In joy and in sorrow, in life and in death, we too are Christ’s beloved. Join the Bridegroom in saying, "Yes" to the dress of his delight. Come to the wedding feast, prepared for you—for you—from the foundation of the world.



[1] Allie Volpe, "The Radical Way 'Yes to the Dress' Speaks to Women," April 16, 2018, accessed June 25, 2018, https://www.thrillist.com/entertainment/nation/say-yes-to-the-dress-kleinfeld-bridals-empowering.

[2] Psalm 45, All citations are from the NRSV.

[3] Revelation 19:7-8.

[4] In the Hebrew Scriptures, this word "forsaken" usually refers to a woman forsaken by her husband. "Desolate" refers to a childless woman. See John D. Watts, "Isaiah 34-66,"The Word Biblical Commentary, (Nashville: Thomas Nelson, 2005), 882.

[5] The Book of Common Prayer (New York: Church Publishing, 1986), 381.

[6] Marianne Blickenstaff, "Bridegroom," The New Interpreter's Dictionary of the Bible, ed. Katharine Doob Sakenfeld (Nashville: Abingdon Press, 2006), 503.

                [7] Matthew 9:14-15.                                              

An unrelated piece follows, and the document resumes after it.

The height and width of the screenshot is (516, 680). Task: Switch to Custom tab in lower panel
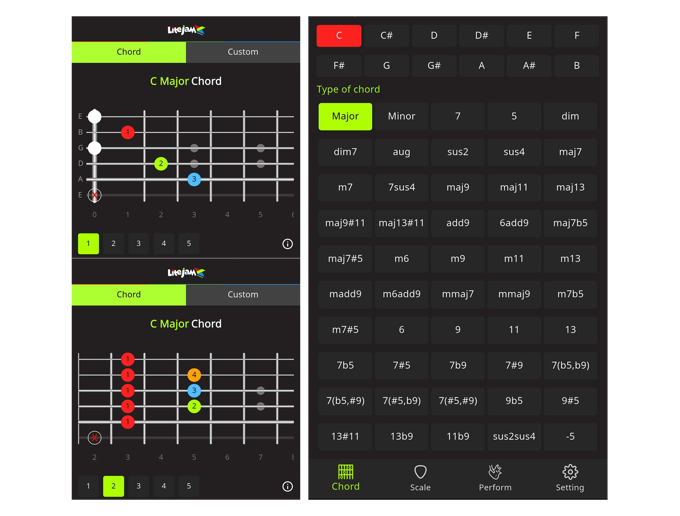pos(243,295)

[8] Catherine of Siena, Saint Catherine of Siena as Seen in Her Letters, ed. and trans. Vida D. Scudder (New York: E.P. Dutton, 1905), 160. https://play.google.com/books/reader?id=LWNjf0Z4lyQC&printsec=frontcover&output=reader&hl=en&pg=GBS.PR1.

[9] Kathleen Kamerick, review of Saintly Brides and Bridegrooms: The Mystic Marriage in Northern Renaissance Art, by Diskant Muir, Renaissance Quarterly 67, no. 1 (Spring 2014): 216, http://www.jstor.org/stable/10.1086/676177.

[11] Frederick A. Niedner, “Sunday, January 14 (John 2: 1-11), December 20, 2000. Found at www. christiancentury.org/article/Sunday-january-14-john-21-11.